# Project proposal

Ejebagom John Ojogbo
Omotoyosi Taiwo
Tara Welytok

APPLICATION PROJECT PROPOSAL

The success of a movie is usually predicted based on its sales from the opening weekend. Our application project aims to test the claim that the opening weekend is the highest grossing weekend for a movie and (in general) is a strong indicator of the movie’s future success. Thus, the key question this project will be trying to answer is this: “Is the first weekend the most successful in a movie’s runtime?”.

To test this claim, we shall be using the data from the file Weekend Movie Box Office Receipts (movieweekend.dat), acquired from the Journal of Statistics Education’s data archive. The dataset contains 49 movies that opened in theaters from 1977 up to 2007. The movies were taken from a variety of sources and they include Academy Award Best Picture winners, movies in series such as the Harry Potter collection, highest grossing movies, and pictures from the Sundance Festival. For each movie in the set, the data shows the following properties: the name of the movie; the week observed, e.g. the first week or the sixth; the weekend gross per theater (in dollars); and the weekend date. The weekend date used in data refers to the Friday at the start of the weekend. Weekdays are not included in the dataset, but are not needed to test our claim.

To find answers to the question posed above, we shall apply hypothesis testing. Our null and alternative hypotheses are defined as follows:

Ho = “the first weekend is the most successful”

Ha = “the first weekend is not the most successful”

We define the most successful weekend as the weekend that has the highest percentage of the gross box office earnings in dollars. Therefore we shall be analysing the contributions of the first weekends of each movie in the dataset using their proportions to the entire box office gross. From the calculated values we expect to obtain a variety of confidence intervals, with special focus on 90%,  95% and 99%. These would give a very clear picture of how strong the results of our hypothesis tests are. It has been observed that after certain weeks the viewership (and by extension, the box office receipts) drops considerably. Adequately determining this point for the various movies would simplify the analysis process by reducing the amount of weeks to be parsed.
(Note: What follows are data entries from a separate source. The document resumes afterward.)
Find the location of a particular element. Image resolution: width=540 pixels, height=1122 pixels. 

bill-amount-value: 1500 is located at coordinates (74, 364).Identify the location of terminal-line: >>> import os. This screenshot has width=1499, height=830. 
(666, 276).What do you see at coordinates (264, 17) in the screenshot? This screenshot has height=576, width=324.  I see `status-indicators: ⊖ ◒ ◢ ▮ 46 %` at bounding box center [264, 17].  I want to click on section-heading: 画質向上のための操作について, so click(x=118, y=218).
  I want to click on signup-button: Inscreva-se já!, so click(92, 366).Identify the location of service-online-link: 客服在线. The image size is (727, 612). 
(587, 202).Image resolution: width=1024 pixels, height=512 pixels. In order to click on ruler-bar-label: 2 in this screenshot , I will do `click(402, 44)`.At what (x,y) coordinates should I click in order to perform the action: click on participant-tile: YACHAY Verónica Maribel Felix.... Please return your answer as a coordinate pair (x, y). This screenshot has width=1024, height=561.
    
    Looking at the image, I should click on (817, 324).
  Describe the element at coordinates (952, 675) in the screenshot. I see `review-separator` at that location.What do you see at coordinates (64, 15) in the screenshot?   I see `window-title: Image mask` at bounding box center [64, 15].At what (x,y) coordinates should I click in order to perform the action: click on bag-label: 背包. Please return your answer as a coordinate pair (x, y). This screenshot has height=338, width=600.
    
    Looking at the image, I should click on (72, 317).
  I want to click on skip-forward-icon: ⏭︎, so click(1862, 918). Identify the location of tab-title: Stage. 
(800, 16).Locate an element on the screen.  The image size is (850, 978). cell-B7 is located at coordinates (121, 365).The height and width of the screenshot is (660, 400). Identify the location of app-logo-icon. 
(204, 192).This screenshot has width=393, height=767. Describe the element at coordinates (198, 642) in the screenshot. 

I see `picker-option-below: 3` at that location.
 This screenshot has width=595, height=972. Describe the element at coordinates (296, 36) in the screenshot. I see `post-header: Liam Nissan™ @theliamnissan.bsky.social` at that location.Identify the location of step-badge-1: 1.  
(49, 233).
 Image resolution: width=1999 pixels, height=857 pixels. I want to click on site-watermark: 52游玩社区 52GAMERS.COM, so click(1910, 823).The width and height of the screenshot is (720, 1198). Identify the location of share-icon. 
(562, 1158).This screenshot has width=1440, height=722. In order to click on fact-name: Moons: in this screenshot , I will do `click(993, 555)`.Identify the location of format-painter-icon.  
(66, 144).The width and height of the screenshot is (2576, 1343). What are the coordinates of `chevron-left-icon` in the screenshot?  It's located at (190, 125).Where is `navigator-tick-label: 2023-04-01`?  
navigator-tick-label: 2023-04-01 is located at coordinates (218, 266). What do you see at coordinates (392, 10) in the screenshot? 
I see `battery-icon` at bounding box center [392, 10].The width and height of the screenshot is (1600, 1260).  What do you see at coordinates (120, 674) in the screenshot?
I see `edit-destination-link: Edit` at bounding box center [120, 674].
We shall observe how many movies in the set have their opening weekends as their highest grossing, and using proper weighting and analysis tools we will use this to determine whether or not to reject our null hypothesis. In the course of testing and analysis we expect to discover if there are any correlations between a certain weekend’s gross and total box office receipt, and which weekend (if not the opening) is in fact the most successful in the theatrical life of a movie. We also expect to see trends concerning which week in a movie’s lifetime viewership declines considerably, and whether this can be applied to all/most movies in the dataset.